The Treasurer, in Washington, also directed attention to the fact that Mr. Wood, the new president of the International Bank, had pointed out the importance of developing the capital markets of the world. Hitherto, the British market has been well tuned to international lending and, to a growing extent, so is that of the United States of America. But it is certainly true, as the Treasurer and Mr. Wood pointed out, that the more the developing countries can condition their affairs to make the climate of foreign investment congenial, the faster their economic progress is likely to be. One has only to visit countries immediately to our north, which are of great interest to us, readily to see the differences between the economic progress and the whole outlook of countries on the one hand like Malaya and Singapore, and even Thailand, which encourage and assiduously foster development financed by foreign capital, and on the other hand countries such as Burma, which gives it a very frigid and difficult reception and, perhaps Indonesia, which adopts a difficult attitude for various reasons. If the developing countries adjust their affairs to permit a good flow of foreign investment on a wide front in multifarious fields of activity, their economic progress is likely to be very much more rapid.
On the other side of the picture, there is scope for improvement of the capital market, particularly in western Europe, where a number of countries have for some time been running into heavy ba1anceofpayment surpluses. This may be to some extent temporary, of course, as inflation begins to make inroads on them. But, on the. whole, a number of countries in western Europe have been running into considerable surpluses which, incidentally, have tended to make the dollar a weak currency. In western Europe, the capital markets are not as yet well ordered for foreign investment. Individual concerns there do indulge extensively in foreign investment. But, from the standpoint of ordinary government borrowing, the capital markets in western Europe are still very inadequate and badly organized. We ourselves have a great interest in the process of improving the capital market, because, on the one hand, we are borrowing and, on the other hand, we are contributing assistance to those who are worse off than we are.
Finally, Sir, I should like to point out that in relation to the International Development Association we should assiduously pursue our own responsibilities in Papua and New Guinea. An International Bank mission has recently visited that Territory. It must be evident to any one who has made even a comparatively cursory study of the economy of Papua and New Guinea that the Territory is still a long way from finding any way of supporting the kind of educational and social system and the degree of political advancement that we all hope to see achieved there. The achievement of this objective, in itself, will require the expenditure of considerable funds. I hope that in due course the International Development Association will look favorably on our Territories, because their capacity to borrow from the International Bank, like that of many other underdeveloped countries, is likely to be limited.
I consider, as I am sure most of us do, that the International Development Association is a worth-while venture. Our additional contribution to the association will be money very well spent, for the use of these funds will be well directed. I have great pleasure in supporting the bill.

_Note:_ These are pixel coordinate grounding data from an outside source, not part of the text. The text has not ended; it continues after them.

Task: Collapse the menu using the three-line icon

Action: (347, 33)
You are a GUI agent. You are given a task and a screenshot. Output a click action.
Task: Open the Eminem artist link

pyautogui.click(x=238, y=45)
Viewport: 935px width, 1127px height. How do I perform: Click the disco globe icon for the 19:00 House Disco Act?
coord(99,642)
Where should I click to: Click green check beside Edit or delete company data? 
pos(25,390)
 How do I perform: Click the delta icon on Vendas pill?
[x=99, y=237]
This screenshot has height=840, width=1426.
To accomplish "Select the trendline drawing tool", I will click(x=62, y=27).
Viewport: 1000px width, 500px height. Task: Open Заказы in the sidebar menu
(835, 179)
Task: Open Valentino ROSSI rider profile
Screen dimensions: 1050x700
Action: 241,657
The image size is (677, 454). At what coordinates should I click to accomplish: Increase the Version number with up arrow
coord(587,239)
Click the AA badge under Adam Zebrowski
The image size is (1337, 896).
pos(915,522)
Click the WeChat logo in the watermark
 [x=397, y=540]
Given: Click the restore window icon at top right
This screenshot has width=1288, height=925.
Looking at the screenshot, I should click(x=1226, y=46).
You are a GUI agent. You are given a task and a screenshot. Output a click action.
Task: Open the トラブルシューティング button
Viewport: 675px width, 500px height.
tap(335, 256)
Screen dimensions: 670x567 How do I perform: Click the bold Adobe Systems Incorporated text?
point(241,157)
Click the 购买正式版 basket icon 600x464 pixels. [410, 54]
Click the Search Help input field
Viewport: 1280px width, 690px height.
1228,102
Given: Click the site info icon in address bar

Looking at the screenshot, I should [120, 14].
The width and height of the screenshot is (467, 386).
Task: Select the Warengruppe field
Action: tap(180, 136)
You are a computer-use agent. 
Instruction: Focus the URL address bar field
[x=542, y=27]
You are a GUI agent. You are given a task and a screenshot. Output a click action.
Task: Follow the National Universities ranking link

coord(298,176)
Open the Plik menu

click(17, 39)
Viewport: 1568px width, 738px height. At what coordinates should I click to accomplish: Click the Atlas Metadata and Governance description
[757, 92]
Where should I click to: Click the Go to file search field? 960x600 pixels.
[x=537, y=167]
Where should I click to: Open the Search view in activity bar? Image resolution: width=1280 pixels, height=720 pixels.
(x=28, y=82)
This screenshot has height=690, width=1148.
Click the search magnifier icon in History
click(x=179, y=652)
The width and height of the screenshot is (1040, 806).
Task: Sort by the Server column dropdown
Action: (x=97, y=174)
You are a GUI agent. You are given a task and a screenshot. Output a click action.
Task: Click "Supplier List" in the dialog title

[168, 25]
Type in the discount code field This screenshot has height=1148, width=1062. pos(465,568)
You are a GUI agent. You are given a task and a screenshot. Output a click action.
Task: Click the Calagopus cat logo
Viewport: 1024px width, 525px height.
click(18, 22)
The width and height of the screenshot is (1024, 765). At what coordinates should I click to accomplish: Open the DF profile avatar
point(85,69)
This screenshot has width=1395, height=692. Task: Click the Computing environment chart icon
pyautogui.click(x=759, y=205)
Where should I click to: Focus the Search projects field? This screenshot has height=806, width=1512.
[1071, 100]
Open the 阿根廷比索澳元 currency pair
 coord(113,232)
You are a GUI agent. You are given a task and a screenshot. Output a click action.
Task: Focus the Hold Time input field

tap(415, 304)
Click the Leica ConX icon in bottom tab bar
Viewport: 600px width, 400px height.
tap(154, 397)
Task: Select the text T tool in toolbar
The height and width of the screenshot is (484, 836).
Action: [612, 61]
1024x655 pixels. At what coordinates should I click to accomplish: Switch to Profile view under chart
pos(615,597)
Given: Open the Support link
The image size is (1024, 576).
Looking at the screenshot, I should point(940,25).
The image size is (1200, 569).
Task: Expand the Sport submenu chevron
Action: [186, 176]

.- Mr. Deputy Speaker, the honorable member for Wentworth (Mr. Bury) spoke with some praise of Australia’s contribution to the International Development Association. We know that ‘this association is the baby of the International Bank for Reconstruction and Development. The bank and the International Monetary Fund were thefirst two international monetary organizations that were brought into being in 1945. At that time, there were differences of opinion, even within the Australian Labour Party, about whether Australia should join the Bretton Woods Agreement, which led to the establishment of these international monetary organizations. The Labour Government of the day, in 1947, signed the agreement. The late Mr. Chifley, who was then Prime Minister, said that the Labour Party believed that Australia should never have to be a borrower from the International Bank. I point out that the Chifley Government never borrowed1d. from the bank. Indeed, the only borrowing that it made was a small borrowing from the International Monetary Fund.
The International Monetary Fund lends money on a very short-term basis to assist countries that are suffering from the ravages of floods or famines or countries that are having temporary difficulties with their balance of trade. The record of this Government with the International Bank for Reconstruction and Development is not a very proud one. Though a Labour Prime Minister said that we should never have to borrow from it, and that the bank was intended to help with the reconstruction of countries that had suffered war devastation or to help underdeveloped countries, Australia has been the third largest borrower from the bank. I know that many honorable members contend that we are entitled to borrow. It is true that the conditions attached to loans from the bank are very favorable when compared with loans from private sources, but, on a moral basis, the Australian Government should never borrow from the International Bank for Reconstruction and Development. It was originally formed to help war-devastated or underdeveloped countries.
In September, 1960, the International Development Association was established. The purpose of this association was to lend money to underdeveloped nations that really needed money badly, for a period of 50 years at low rates of interest. In fact, borrowers paid only three-quarters of 1 per cent. as. administrative costs. When the original measure related to this association was introduced, the honorable member for Melbourne Ports (Mr. Crean), the honorable member for Yarra (Mr. Cairns) and 1 spoke in the debate and applauded the formation of the association. However, wc said that it should have been established some thirteen years earlier. The bill now before the House seeks approval of a contribution of 19,800,000 dollars to the association. We support the Government’s action in this regard. However, I do not agree that we have a proud record with the International Bank. It is a disgraceful record. We have taken money that should have been made available to other more needy countries. We should not have borrowed from the International Bank in any circumstances.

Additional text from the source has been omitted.